The many tree limbs of the White Spruce grow from the trunk in a random pattern as shown in the photograph below. Therefore, the lumber from this tree will have many knots.

White Spruce Branches

The needles of the White Spruce are from ½ inch (1.27 centimeters) to ¾ inch (1.9 centimeters) long, the longest of the native spruces. The Norway Spruce (Picea abies) has longer needles but is not native. The White Spruce needles are blue-green, four-angled, sharp-pointed, inwardly curved and usually crowded on the upper part of the twig. There is a white, waxy layer on the needles that helps make the needles appear blue-green and give the spruce its name. The underside of each needle has whitish lines. Crushed needles will produce a piney, skunk-like odor peculiar to this spruce species.

White Spruce Needles

The spruce cone from a White Spruce shown in the photograph below is two inches (five centimeters) long.
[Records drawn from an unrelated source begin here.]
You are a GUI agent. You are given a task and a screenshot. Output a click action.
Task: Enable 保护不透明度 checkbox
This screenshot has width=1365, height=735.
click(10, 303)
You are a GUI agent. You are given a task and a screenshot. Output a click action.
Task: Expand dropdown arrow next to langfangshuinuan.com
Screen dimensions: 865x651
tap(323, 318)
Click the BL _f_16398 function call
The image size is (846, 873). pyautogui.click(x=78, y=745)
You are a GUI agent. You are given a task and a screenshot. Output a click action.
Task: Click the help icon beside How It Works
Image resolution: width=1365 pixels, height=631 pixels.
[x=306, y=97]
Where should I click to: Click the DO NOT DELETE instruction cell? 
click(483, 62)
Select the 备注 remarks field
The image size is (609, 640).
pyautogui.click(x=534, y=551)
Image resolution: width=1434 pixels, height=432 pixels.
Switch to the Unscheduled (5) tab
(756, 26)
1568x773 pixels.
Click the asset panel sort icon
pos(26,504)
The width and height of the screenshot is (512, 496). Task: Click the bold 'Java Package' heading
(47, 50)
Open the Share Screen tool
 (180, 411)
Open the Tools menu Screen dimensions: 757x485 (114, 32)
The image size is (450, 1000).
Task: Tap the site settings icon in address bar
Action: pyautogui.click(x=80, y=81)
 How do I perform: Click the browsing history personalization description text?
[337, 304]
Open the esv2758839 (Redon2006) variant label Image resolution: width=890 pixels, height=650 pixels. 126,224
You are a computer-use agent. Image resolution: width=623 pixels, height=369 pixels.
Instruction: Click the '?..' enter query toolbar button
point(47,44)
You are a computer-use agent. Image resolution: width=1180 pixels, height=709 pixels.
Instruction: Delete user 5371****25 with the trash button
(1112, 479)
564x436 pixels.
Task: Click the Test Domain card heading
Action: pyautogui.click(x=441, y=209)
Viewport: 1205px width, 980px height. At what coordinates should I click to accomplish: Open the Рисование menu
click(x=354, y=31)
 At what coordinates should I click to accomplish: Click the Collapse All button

Cones from other spruces are shorter. White Spruce cones vary in size from one inch (2.5 centimeters) to 2½ inches (6 centimeters) long and are scattered among the upper branches. These cones are light brown, elongated, more open than other spruce cones and have fan-shaped scales. The seeds are brown, winged and small with 186,400 seeds to the pound.

White Spruce Cone

The root system is relatively deep.

Spruce seeds are favored by squirrels. These rodents will sit in a White Spruce, pick the ripe cones, remove and eat the seeds then throw the cones to the ground. Anything or anyone in the area of a White Spruce when squirrels are so active can become a target of falling cones. The large number of cones on a White Spruce and the failure of squirrels to consume all the seeds ensures the prolific propagation of White Spruces.